Find:
$\displaystyle \int \sin(\ln x) \,dx$
Substitution won't help, and integration by parts doesn't get seem to get you anywhere
Thanks.
ah, but a combination works!
Note that, $\displaystyle \int \sin ( \ln x )~dx = \int \frac xx \sin ( \ln x )~dx$
Let $\displaystyle u = \ln x \implies x = e^u$
$\displaystyle \Rightarrow du = \frac 1x~dx$
So our integral becomes:
$\displaystyle \int e^u \sin u~du$
and integration by parts works on that guy
Also: i haven't tried this, but maybe using series can work. do you know the power series for sin(x)? perhaps you could do term by term integration
Parts will work. You just have to apply it twice.

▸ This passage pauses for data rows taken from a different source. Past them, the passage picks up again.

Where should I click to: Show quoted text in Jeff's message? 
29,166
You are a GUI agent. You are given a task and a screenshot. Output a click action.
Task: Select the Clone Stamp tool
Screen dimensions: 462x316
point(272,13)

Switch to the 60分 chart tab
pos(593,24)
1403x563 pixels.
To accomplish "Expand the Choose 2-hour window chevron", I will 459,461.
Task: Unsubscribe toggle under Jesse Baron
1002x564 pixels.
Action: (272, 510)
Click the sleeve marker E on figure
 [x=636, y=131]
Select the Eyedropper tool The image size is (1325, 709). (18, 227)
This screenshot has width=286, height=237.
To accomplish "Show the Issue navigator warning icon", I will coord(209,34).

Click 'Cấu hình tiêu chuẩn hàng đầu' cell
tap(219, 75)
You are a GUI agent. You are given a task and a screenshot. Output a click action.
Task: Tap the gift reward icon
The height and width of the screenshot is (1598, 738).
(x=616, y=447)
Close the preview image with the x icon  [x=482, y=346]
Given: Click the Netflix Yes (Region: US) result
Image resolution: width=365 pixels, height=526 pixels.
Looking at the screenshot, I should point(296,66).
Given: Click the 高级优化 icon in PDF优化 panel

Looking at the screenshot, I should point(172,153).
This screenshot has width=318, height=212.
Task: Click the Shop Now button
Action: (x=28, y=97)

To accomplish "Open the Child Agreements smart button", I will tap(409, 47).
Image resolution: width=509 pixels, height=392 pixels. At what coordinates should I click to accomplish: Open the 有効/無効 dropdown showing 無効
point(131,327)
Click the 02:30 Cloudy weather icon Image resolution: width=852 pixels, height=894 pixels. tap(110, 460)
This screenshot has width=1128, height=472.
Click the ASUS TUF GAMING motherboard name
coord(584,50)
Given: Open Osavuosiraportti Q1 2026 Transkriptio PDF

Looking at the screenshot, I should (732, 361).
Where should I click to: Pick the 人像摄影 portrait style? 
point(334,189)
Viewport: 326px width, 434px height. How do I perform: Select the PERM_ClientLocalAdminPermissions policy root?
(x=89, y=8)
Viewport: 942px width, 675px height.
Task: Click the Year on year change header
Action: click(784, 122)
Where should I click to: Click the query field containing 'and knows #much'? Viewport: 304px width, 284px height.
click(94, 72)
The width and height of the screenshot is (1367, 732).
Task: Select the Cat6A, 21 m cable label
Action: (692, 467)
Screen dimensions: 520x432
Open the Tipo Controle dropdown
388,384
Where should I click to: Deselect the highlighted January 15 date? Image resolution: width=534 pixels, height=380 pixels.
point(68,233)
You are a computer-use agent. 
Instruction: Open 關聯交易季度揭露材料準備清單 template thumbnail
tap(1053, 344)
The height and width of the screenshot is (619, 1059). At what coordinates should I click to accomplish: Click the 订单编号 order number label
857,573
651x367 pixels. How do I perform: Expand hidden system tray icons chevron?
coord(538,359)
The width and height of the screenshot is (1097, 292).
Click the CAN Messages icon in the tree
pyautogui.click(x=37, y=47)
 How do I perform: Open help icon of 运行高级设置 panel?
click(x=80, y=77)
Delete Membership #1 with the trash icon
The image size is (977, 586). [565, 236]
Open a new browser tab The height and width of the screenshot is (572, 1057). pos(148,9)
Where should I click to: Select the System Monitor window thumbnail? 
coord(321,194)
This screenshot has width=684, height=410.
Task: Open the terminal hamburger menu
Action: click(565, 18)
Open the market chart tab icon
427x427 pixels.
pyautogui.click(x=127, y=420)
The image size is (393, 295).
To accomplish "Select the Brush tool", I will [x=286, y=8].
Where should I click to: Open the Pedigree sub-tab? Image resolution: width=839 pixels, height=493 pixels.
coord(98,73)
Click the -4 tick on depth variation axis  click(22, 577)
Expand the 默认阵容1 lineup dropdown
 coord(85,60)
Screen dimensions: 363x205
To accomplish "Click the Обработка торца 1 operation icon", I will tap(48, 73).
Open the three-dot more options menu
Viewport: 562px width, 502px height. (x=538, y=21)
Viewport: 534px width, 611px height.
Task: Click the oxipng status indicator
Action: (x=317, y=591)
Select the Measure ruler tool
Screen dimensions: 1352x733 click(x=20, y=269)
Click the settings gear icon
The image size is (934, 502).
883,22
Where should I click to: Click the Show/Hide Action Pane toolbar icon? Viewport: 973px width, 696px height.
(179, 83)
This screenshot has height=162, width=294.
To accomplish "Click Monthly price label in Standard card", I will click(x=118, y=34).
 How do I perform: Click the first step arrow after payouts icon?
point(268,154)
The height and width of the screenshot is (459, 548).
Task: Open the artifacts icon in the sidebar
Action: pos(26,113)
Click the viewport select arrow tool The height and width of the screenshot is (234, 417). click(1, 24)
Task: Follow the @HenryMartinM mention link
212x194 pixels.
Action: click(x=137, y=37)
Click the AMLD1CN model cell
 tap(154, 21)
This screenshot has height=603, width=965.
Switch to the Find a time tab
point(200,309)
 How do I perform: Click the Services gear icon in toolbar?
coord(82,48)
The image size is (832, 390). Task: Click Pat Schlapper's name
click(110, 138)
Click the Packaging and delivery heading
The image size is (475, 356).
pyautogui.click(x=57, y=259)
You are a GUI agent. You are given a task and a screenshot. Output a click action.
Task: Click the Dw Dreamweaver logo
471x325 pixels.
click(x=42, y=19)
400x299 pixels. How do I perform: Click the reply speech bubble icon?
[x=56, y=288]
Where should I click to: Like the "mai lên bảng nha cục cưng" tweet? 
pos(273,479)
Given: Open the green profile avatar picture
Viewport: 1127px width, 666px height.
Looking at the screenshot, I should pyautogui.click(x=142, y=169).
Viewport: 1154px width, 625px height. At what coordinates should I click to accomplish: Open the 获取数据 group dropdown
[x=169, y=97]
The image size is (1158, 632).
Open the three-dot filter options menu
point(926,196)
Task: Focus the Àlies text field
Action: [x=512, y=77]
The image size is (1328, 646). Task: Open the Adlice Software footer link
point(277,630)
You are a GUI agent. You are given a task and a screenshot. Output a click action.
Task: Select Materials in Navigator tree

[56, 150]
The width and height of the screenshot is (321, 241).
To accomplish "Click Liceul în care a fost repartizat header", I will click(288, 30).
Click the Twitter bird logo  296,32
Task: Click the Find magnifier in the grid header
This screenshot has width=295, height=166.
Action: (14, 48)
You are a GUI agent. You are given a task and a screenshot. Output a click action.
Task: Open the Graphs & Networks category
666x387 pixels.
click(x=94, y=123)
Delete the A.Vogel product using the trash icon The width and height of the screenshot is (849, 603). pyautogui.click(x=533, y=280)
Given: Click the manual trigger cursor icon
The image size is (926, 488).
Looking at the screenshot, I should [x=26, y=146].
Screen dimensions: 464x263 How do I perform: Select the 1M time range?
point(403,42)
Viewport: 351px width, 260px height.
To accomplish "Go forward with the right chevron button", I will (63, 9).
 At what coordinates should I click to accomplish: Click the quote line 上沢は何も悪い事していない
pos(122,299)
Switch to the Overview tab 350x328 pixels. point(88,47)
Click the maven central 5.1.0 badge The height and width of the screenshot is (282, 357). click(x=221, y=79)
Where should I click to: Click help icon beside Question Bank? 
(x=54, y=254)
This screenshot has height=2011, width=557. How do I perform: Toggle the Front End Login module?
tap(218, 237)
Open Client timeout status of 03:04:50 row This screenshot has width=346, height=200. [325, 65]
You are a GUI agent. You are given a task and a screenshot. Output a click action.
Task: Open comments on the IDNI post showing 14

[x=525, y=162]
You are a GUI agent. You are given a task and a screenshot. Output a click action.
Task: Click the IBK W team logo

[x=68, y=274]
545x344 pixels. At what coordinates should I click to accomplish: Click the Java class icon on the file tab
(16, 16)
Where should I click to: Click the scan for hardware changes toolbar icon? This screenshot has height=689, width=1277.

Let $\displaystyle u=sin(lnx), \;\ dv=dx, \;\ du=\frac{cos(lnx)}{x}, \;\ v=x$
Then you get:
$\displaystyle xsin(lnx)-\int{cos(lnx)}dx$
Now, for the integral on the right:
Let $\displaystyle u=cos(lnx), \;\ dv=dx, \;\ du=\frac{-sin(lnx)}{x}dx, \;\ v=x$
Then we get:
$\displaystyle \int{sin(lnx)}dx=xsin(lnx)-xcos(lnx)-\int{sin(lnx)}dx$
Add $\displaystyle \int{sin(lnx)}dx$ to both sides:
$\displaystyle 2\int{sin(lnx)}dx=xsin(lnx)-xcos(lnx)$
$\displaystyle \boxed{\int{sin(lnx)}dx=\frac{xsin(lnx)}{2}-\frac{xcos(lnx)}{2}+C}$